As illustrated in FIG. 8, a method of performing whole body plethysmography of a small mammal 100 includes a step 102 of placing the small mammal in a first sealed chamber coupled to a second sealed chamber. In step 102, the second sealed chamber acts as a reference to the first sealed chamber. In step 106, an air flow is provided through the first sealed chamber. The method also includes step 108 of transducing mechanical pressure changes associated with a breath taken by the small mammal into a respiratory signal for the small mammal, and step 1 10 of cancelling noise in the respiratory signal for the small mammal.

It should be noted that in certain embodiments, greater accuracy of the expiratory flow signal could be implemented by incorporating a correction factor, increasing the signal- to-noise ratio for the underlying chamber pressure, or signal averaging the expiratory signal over multiple breaths. Oxyhemoglobin saturation monitoring could also be incorporated. Additionally, while this system was developed solely to studying mice, it can be used for rat plethysmography with some modifications. A larger commercial chamber is necessary, and this chamber must be fitted with the proper needle resistances to achieve an adequate time constant and bias flow. The many features and advantages of the invention are apparent from the detailed specification, and thus, it is intended by the appended claims to cover all such features and advantages of the invention which fall within the true spirit and scope of the invention.

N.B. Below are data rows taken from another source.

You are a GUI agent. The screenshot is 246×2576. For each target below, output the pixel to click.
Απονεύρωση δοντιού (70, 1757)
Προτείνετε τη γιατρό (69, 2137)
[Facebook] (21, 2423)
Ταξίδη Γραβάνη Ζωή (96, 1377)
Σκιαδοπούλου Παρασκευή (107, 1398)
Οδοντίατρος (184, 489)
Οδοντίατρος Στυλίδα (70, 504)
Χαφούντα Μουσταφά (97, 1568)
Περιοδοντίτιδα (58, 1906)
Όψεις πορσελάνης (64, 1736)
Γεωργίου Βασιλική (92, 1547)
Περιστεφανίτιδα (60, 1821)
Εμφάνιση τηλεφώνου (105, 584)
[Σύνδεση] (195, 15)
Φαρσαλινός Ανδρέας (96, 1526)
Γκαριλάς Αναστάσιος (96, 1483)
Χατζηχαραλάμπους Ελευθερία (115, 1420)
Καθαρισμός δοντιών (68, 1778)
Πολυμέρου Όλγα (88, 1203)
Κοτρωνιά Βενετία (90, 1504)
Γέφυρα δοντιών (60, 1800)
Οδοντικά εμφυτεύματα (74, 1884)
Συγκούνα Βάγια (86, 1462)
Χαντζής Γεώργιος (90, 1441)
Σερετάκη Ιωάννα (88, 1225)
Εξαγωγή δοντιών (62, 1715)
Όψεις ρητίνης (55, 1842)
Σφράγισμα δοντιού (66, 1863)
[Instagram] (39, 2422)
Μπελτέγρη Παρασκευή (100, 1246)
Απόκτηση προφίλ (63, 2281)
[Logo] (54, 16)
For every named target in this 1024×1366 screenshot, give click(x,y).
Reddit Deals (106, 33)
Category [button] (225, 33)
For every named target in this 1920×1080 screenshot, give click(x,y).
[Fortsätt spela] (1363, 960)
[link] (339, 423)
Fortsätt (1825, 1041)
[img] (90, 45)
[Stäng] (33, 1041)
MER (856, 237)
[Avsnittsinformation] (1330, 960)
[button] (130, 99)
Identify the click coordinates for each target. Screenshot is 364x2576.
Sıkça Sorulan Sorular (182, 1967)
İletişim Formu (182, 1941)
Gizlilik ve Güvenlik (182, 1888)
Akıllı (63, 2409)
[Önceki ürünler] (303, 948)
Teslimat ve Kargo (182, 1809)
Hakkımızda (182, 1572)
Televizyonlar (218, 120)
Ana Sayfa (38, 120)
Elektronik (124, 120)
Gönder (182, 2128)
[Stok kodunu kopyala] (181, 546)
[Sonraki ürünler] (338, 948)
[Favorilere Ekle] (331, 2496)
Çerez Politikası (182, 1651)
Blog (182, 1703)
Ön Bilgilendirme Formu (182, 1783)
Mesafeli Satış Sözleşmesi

Further, since numerous modifications and variations will readily occur to those skilled in the art, it is not desired to limit the invention to the exact construction and operation illustrated and described, and accordingly, all suitable modifications and equivalents may be resorted to, falling within the scope of the invention.

Although the present invention has been described in connection with preferred embodiments thereof, it will be appreciated by those skilled in the art that additions, deletions, modifications, and substitutions not specifically described may be made without departing from the spirit and scope of the invention as defined in the appended claims.